[USING THE INFORMATION]:
• 1. Answer the following about the breast cancer detection project page.
(a) Which dataset does the project use?
(b) Which distance metric is typically used in KNN?
(c) What value of k is assigned as the best k in the R code?
• 2. Rewrite the part of the breast cancer detection project page from "Machine learning project using" to "a growth (tumour).", replacing "abnormal cells" with "atypical cells".
[[ SELECTED EXCERPT open ]]
Machine learning project using K-Nearest Neighbors algorithm for early breast cancer detection and classification
A machine learning project focused on early breast cancer detection using the K-Nearest Neighbors (KNN) algorithm. This project addresses the critical need for early cancer diagnosis, which significantly improves survival rates and treatment outcomes.
What is breast cancer? Breast cancer is one of the most common types of cancer diagnosed among women worldwide. It occurs when abnormal cells in the breast begin to grow and divide in an uncontrolled way and eventually form a growth (tumour).
Importance of Early Detection: Detecting breast cancer early improves survival, lowers morbidity and reduces the cost of care, if patients can be promptly diagnosed and effectively treated.
The project uses the Wisconsin Breast Cancer Dataset, which contains various features that describe the characteristics of cell nuclei present in breast cancer biopsies.
KNN is a non-parametric classification algorithm. The basic idea is that it classifies a data point by majority voting among its k nearest neighbors. The distance metric typically used in KNN is the Euclidean distance.
The performance of KNN depends on the choice of k (number of neighbors). Typically, you choose an odd number to avoid ties in voting. We used cross-validation to determine the optimal value for k.
The model was implemented in R using comprehensive data preprocessing and hyperparameter tuning:
# Loading necessary libraries
library(class)
library(dplyr)
library(caret)
# Data preprocessing
data <- data %>% select(-X)
data <- data[, -1] # Remove ID column
# Encoding target variable
data$diagnosis <- factor(data$diagnosis, levels = c("B", "M"),
labels = c("Benign", "Malignant"))
# Hyperparameter tuning to find optimal k
k_values <- seq(1, 50, by = 2)
best_k <- 7 # Determined through cross-validation
# Training final KNN model
knn_predictions <- knn(train = train_features, test = test_features,
cl = train_labels, k = best_k)
| Predicted Benign | Predicted Malignant | |
|---|---|---|
| Actual Benign | 71 | 2 |
| Actual Malignant | 3 | 38 |
The model achieved excellent performance metrics, demonstrating high accuracy in distinguishing between benign and malignant breast cancer cases.
[[ SELECTED EXCERPT closed ]]
[[ GIVEN INFORMATION open ]]
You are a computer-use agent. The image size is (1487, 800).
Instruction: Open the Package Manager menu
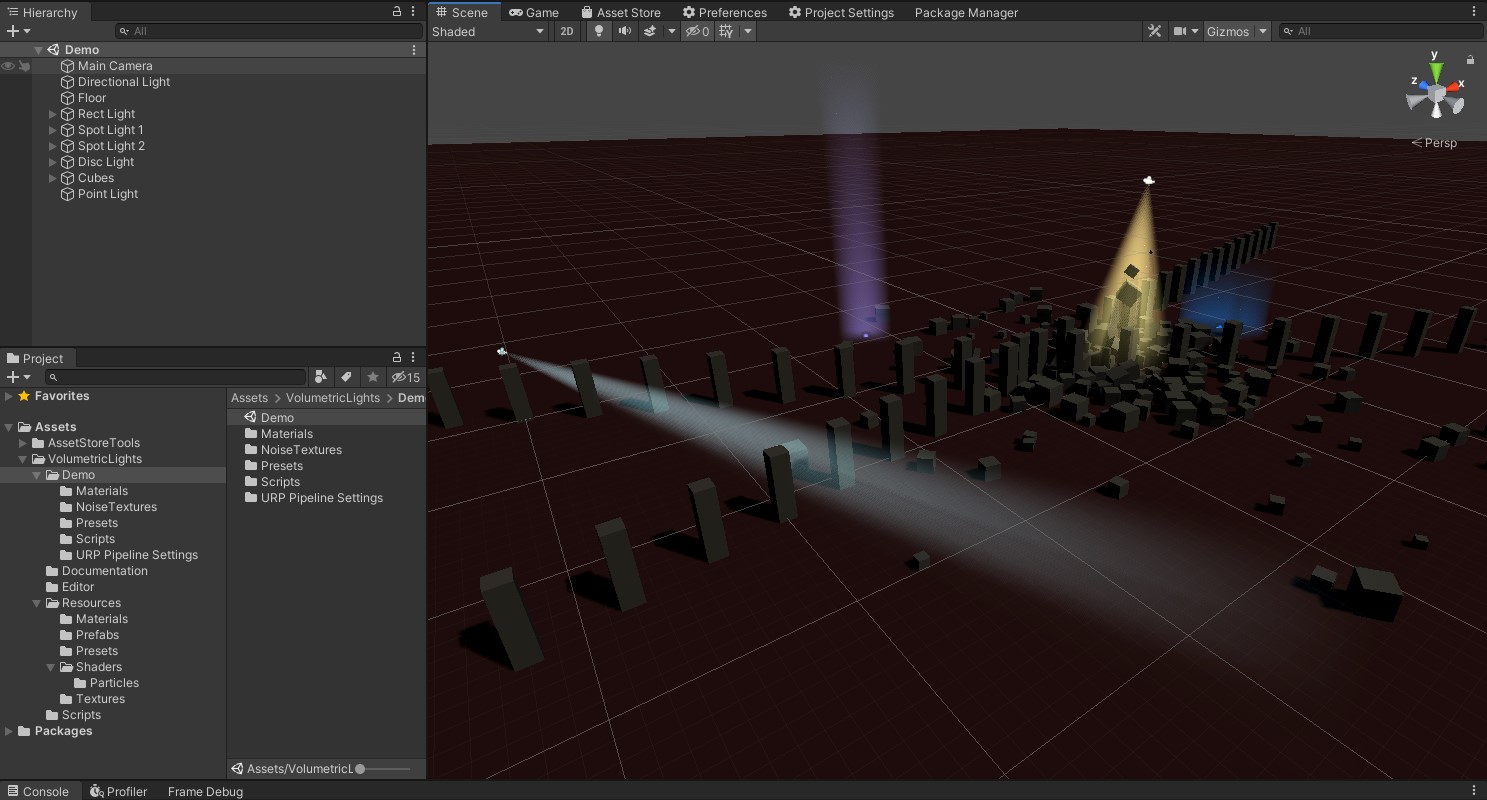964,12
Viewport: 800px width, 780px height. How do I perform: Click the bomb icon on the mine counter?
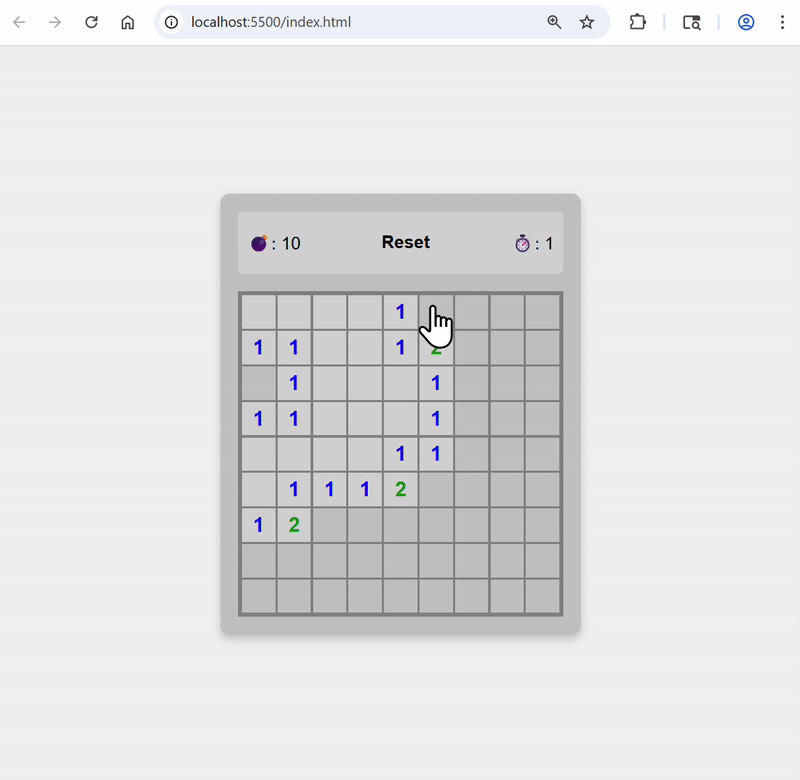click(x=258, y=242)
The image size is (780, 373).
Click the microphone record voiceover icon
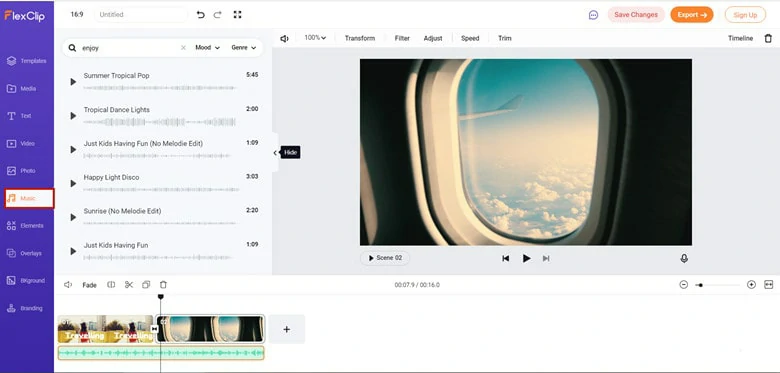[684, 259]
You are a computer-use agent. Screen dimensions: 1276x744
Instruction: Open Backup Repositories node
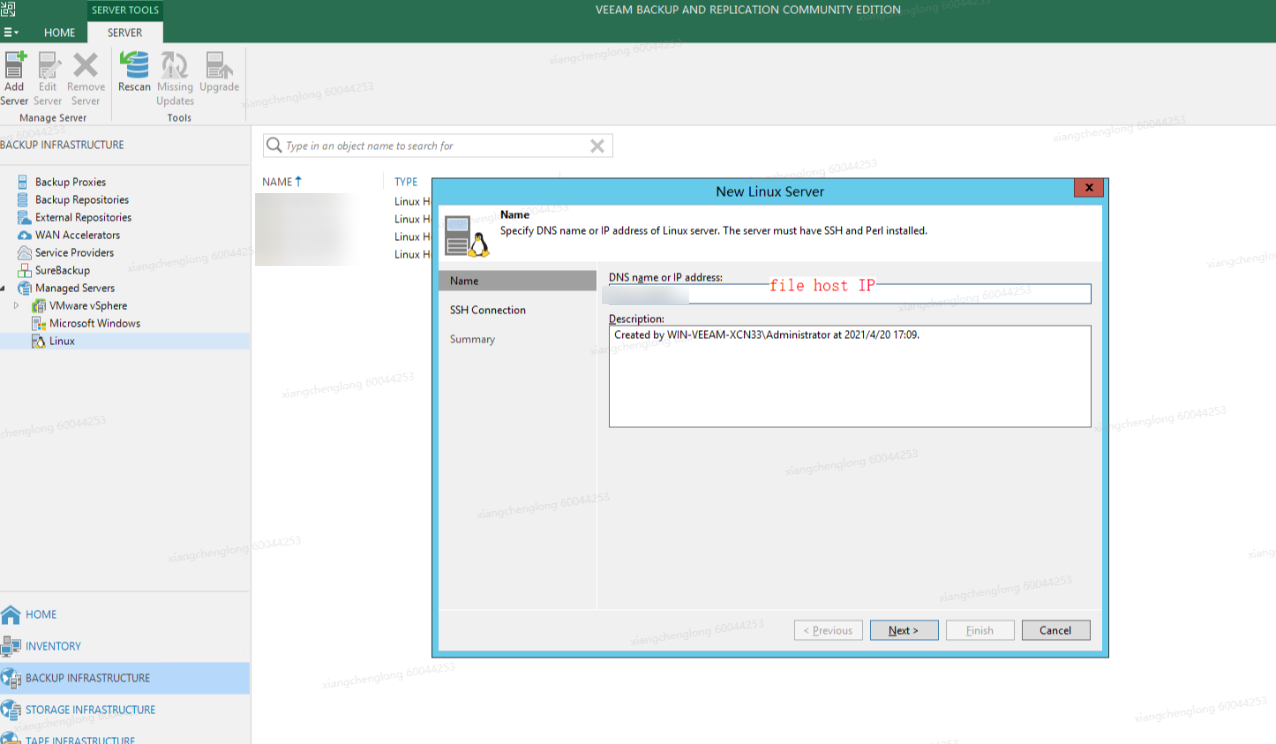click(x=81, y=200)
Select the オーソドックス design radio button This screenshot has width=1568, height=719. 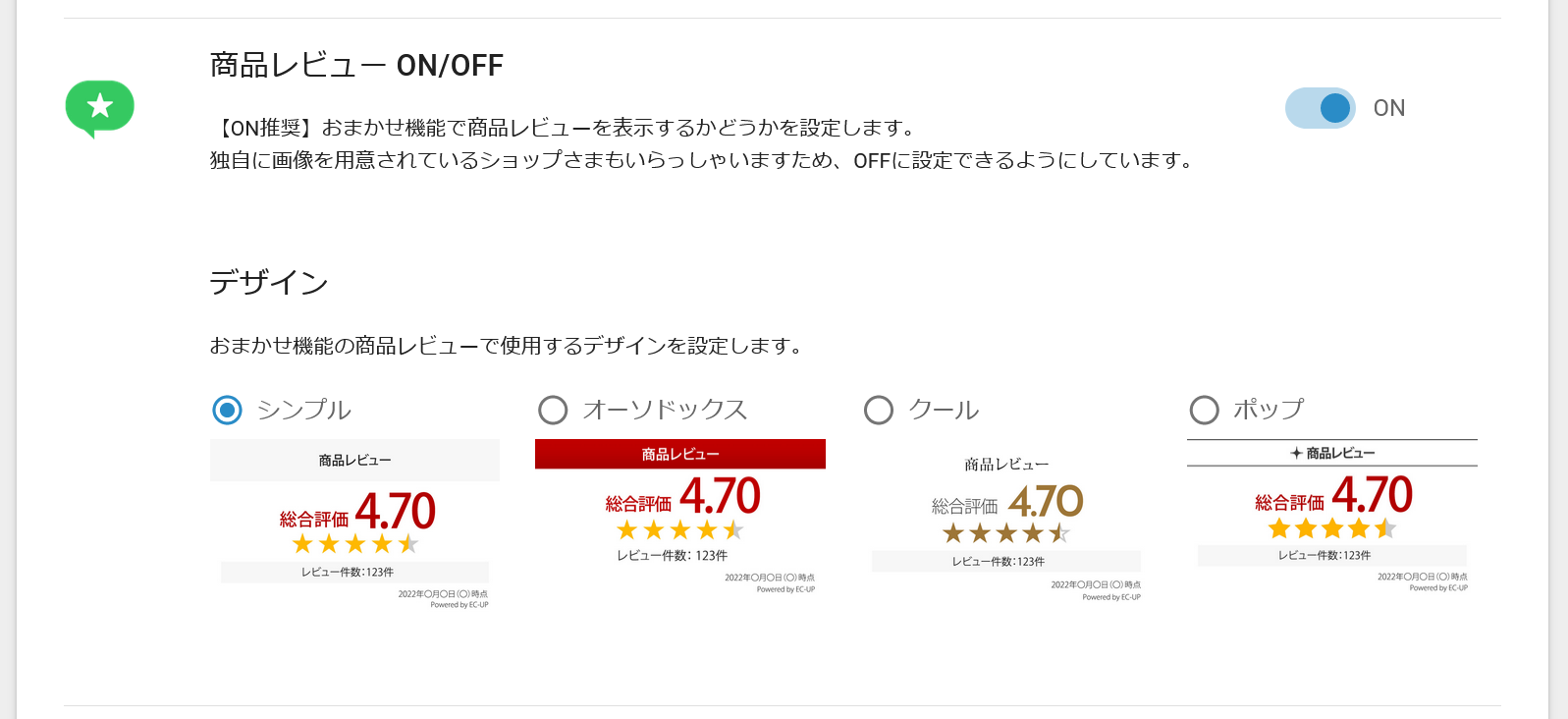pyautogui.click(x=553, y=410)
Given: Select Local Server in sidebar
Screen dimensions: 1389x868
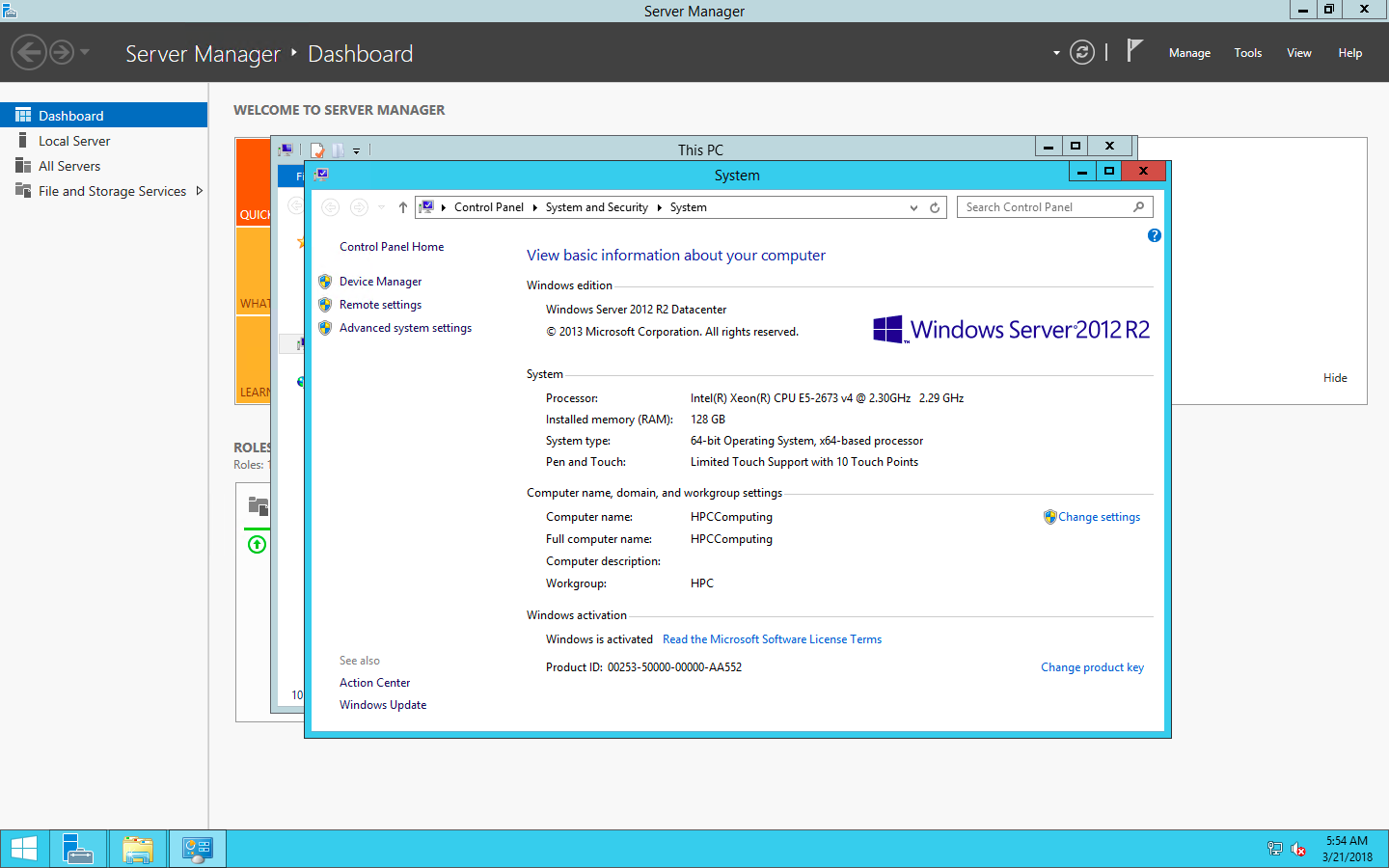Looking at the screenshot, I should coord(74,141).
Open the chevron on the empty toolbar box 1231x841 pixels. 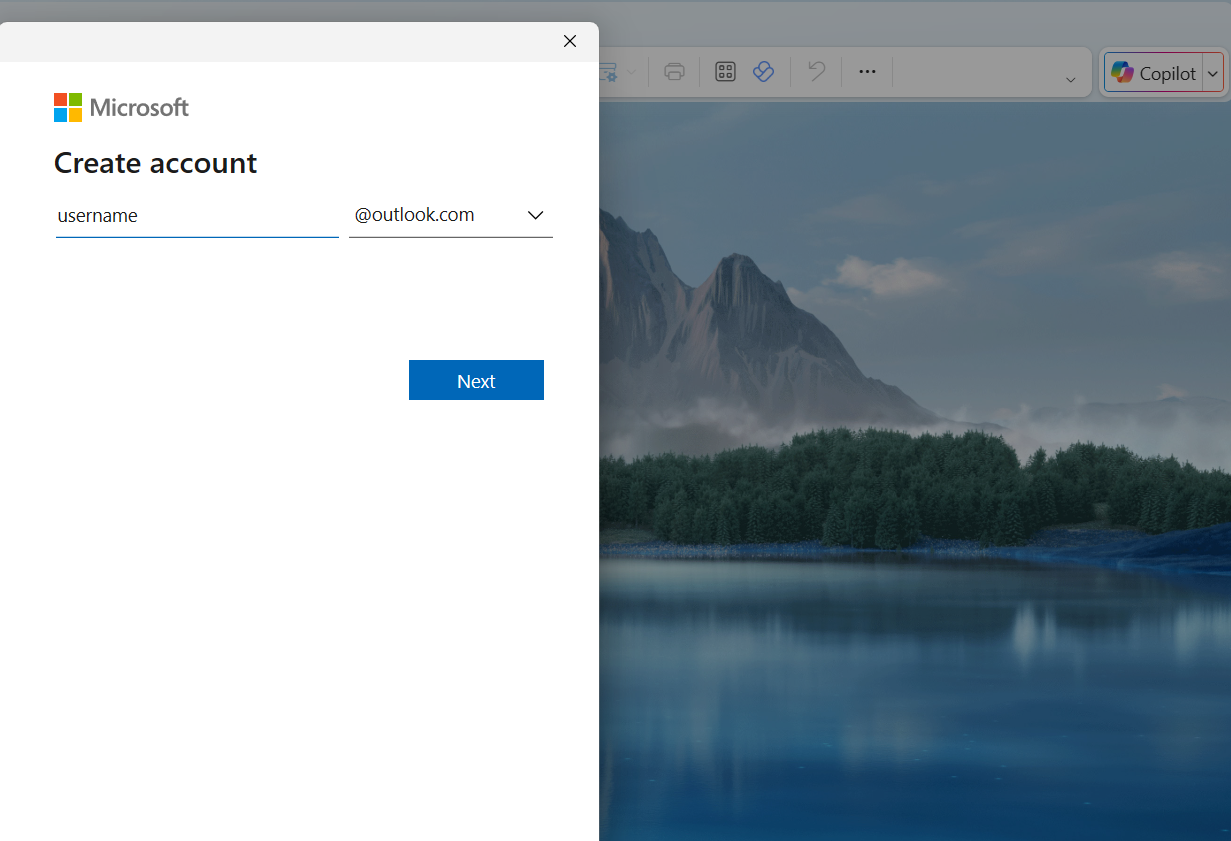[x=1070, y=73]
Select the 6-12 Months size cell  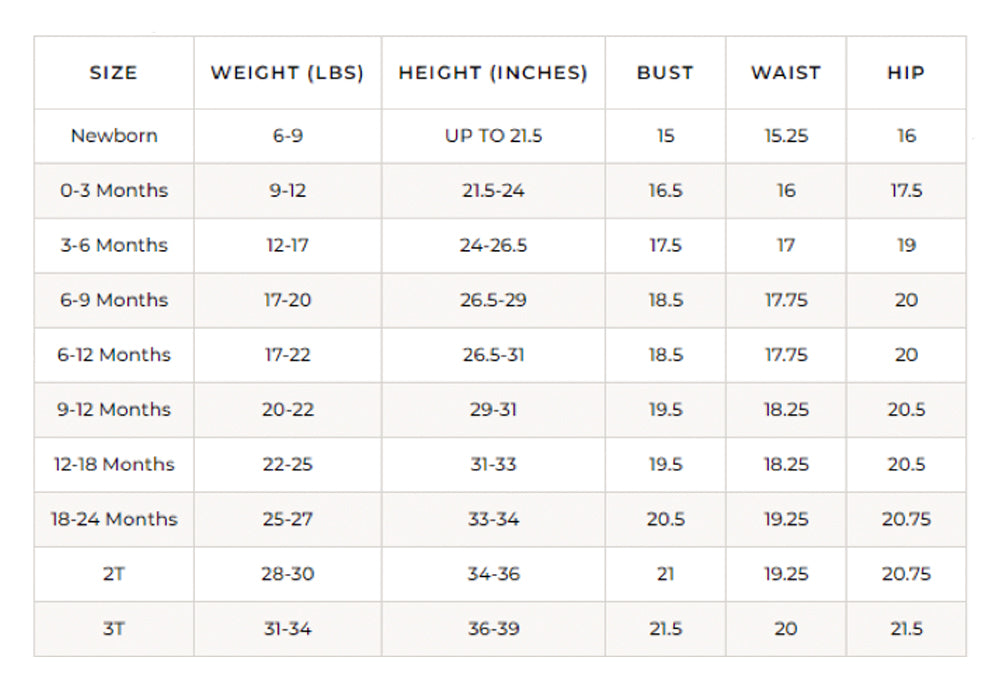coord(114,355)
[[ GIVEN INFORMATION closed ]]
[TASK ANSWERS]:
• 1.
(a) The Wisconsin Breast Cancer Dataset.
(b) The Euclidean distance.
(c) 7.

• 2.
Machine learning project using K-Nearest Neighbors algorithm for early breast cancer detection and classification
A machine learning project focused on early breast cancer detection using the K-Nearest Neighbors (KNN) algorithm. This project addresses the critical need for early cancer diagnosis, which significantly improves survival rates and treatment outcomes.
What is breast cancer? Breast cancer is one of the most common types of cancer diagnosed among women worldwide. It occurs when atypical cells in the breast begin to grow and divide in an uncontrolled way and eventually form a growth (tumour).